Precise base editing for the in vivo study of developmental signaling and human pathologies in zebrafish
- Sorbonne Université, INSERM, CNRS, Institut de la Vision, France
- Institut Curie, PSL Research University, Inserm U934, CNRS UMR3215, France
- Department of Cellular, Computational and Integrative Biology – CIBIO, University of Trento, Italy
- Muséum National d’Histoire Naturelle, INSERM U1154, CNRS UMR 7196, France
Figures
Figure 1 with 1 supplement
Efficient endogenous activation of Wnt signaling pathway and tumor suppressor genes targeting using BE4-gam in zebrafish.

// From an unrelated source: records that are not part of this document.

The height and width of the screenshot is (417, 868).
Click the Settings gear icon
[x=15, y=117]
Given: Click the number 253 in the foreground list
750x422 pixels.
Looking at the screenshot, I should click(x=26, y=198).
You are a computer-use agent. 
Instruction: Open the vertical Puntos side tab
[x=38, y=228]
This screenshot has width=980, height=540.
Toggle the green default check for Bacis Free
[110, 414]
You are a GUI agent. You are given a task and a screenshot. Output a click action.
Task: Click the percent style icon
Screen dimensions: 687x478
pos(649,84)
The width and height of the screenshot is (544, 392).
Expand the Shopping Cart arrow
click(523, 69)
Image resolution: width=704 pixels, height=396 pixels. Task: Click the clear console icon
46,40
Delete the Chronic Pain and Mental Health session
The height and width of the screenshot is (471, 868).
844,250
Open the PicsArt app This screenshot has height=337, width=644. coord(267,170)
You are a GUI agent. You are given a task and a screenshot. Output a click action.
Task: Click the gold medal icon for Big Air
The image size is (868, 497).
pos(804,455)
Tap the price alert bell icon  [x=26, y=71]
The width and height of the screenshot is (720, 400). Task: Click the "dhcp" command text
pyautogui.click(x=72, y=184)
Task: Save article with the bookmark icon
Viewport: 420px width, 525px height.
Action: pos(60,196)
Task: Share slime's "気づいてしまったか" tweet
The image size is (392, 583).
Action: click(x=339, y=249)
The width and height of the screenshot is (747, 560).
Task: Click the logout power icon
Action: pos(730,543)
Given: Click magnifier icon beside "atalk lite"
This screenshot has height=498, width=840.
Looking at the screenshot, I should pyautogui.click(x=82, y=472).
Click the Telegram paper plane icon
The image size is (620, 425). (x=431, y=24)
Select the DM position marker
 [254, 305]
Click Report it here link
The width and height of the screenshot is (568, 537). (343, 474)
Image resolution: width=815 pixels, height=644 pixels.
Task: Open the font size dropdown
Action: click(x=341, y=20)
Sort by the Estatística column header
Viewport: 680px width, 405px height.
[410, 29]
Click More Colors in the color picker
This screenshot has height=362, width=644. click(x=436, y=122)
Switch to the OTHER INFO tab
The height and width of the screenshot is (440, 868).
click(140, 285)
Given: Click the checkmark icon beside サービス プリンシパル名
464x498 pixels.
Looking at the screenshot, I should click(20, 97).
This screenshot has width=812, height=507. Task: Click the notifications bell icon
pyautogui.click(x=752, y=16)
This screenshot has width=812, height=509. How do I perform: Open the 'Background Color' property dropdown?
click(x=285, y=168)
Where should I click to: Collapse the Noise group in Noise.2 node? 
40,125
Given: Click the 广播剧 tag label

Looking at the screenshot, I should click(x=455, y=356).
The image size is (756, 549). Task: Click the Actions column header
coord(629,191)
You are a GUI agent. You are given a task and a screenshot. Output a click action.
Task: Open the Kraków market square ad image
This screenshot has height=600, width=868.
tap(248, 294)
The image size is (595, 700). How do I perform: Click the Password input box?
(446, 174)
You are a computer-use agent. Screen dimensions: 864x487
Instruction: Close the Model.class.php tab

(A) Schematic representation of the cytidine base editor technology. (B) Activation of Wnt signaling via S33L mutation in β-catenin. 1 dpf Tg(7xTCF-Xla.Siam:GFP) representative embryos injected with BE4-gam mRNA and ctnnb1 (S33L) sgRNA or control scrambled sequence. The upper panel shows an overall increase of GFP-positive cells in the head/anterior region upon the injection of the BE4-gam mRNA and ctnnb1 (S33L) sgRNA compared to the control situation. The lower panel shows maximal z-projection of lateral view of the injected embryos where ectopic GFP signal in retinal progenitor cells (white stars) can be detected, whereas control embryos do not show any fluorescence in the retina at this stage. (C–G) DNA sequencing chromatogram of targeted loci with the BE4-gam and obtained C-to-T conversion efficiencies. The chromatograms correspond to the highest efficiency reported for the single embryos analyzed as detailed in Table 2. (C) S33L mutation in β-catenin upon C-to-T conversion in ctnnb1 reached 73% of gene-editing efficiency. The other edited C led to a silent mutation GAC (D) to GAT (D). (D) Q94* mutation in Tek upon C-to-T conversion in tek reached 18% of gene-editing efficiency. (E) Q273* mutation in Bap1 upon C-to-T conversion in bap1 reached 14% of gene-editing efficiency. (F) Q21* mutation in p53 upon C-to-T conversion in tp53 reached 73% of gene-editing efficiency. (G) Q170* mutation in p53 upon C-to-T conversion in tp53 reached 86% of gene-editing efficiency. For (C) and (E), the reverse complement of the sgRNA sequence is shown. Scale bars: (B) 50 µm. (D–G) Numbers in the boxes represent the percentage of each base at that sequence position. In red are highlighted the base substitutions introduced by base editing, while the original bases are in blue. The color code of the chromatogram is indicated in the upper left corner (Adenine green, Cytosine blue, Thymine red, Guanine black). The distance from the PAM sequence of the targeted C base is indicated below each chromatogram. It is considered that the quantifications under 5% are due to the background signal from Sanger sequencing and are thus non-significant (Kluesner et al., 2018).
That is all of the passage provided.